By Hanna Grissel
It could be the best decision we ever make.
I’m sure you’ve been told at some point in your life, a variation of “sometimes, you just have to cut your losses.” The times I’ve been given that advice were post-heartbreak. And as fascinating as those stories sound, I’m going to refrain from telling them and tell you my friend’s tale instead.
They had spent the first three years of high school working for numerous jobs, often numerous at a time to raise the funds to buy a car.
Mid-summer before senior year, they had enough money to buy this beat-up 1970 Cadillac DeVille. They had always worked on cars with their grandpa, thus senior year was devoted to fixing the baby up.
By the summer after senior year, the car looked and performed much better, though still wasn’t where they wanted it to be. Then came that one fateful evening in July. They were driving on a country highway, and they crashed, totaling the car. As they sat in the back of an ambulance waiting for their grandpa, they stared at the mess they had made.

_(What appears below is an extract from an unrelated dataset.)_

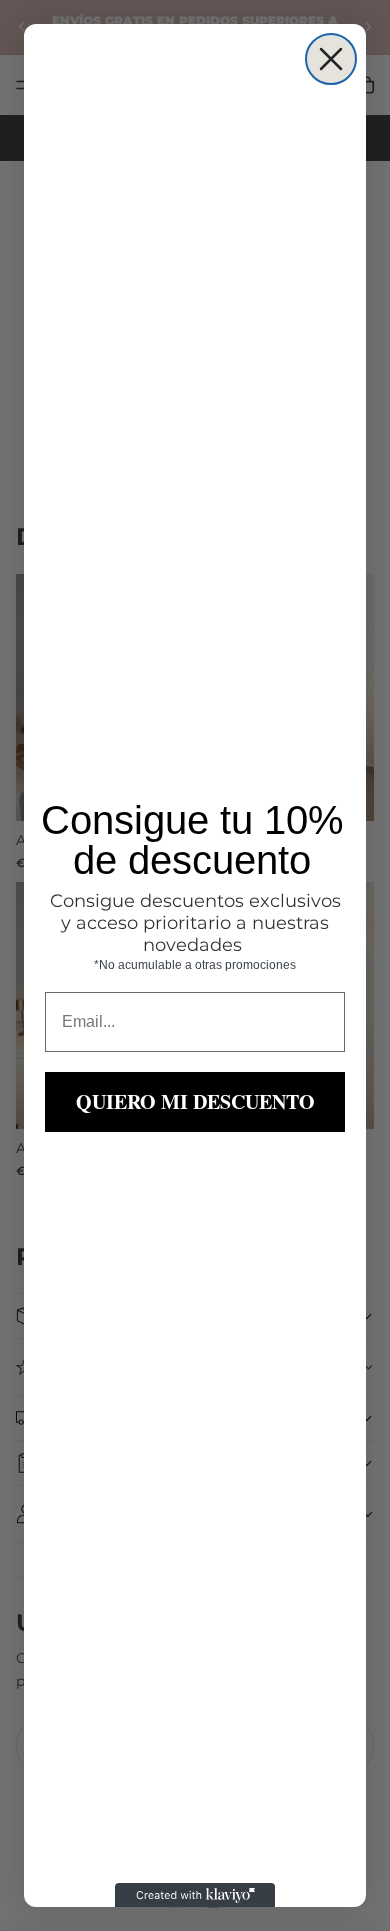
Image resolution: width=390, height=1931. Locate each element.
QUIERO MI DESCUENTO (195, 1101)
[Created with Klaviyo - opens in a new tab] (195, 1895)
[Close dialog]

Once their grandfather arrived, they began to tell him their plans to fix the car, they didn’t care how long it’d take. They could do it together. But once they finished their spiel, their grandpa, still looking forward at the road, told them, “Son, sometimes you have to cut your losses … and stop crying.”
As harsh as my friend’s grandpa may have been, he was on to something. When there is abundant evidence that a system is completely broken, sometimes we need to buck up and cut our losses instead of fighting a pointless fight.
The concept of ending private prisons has been on the minds of many as of late, even Hillary Clinton declared their “end” is imminent if she’s elected. This is all great and well; private prison corporations see each inmate as a $, they treat them inhumanely while exploiting them for their labor.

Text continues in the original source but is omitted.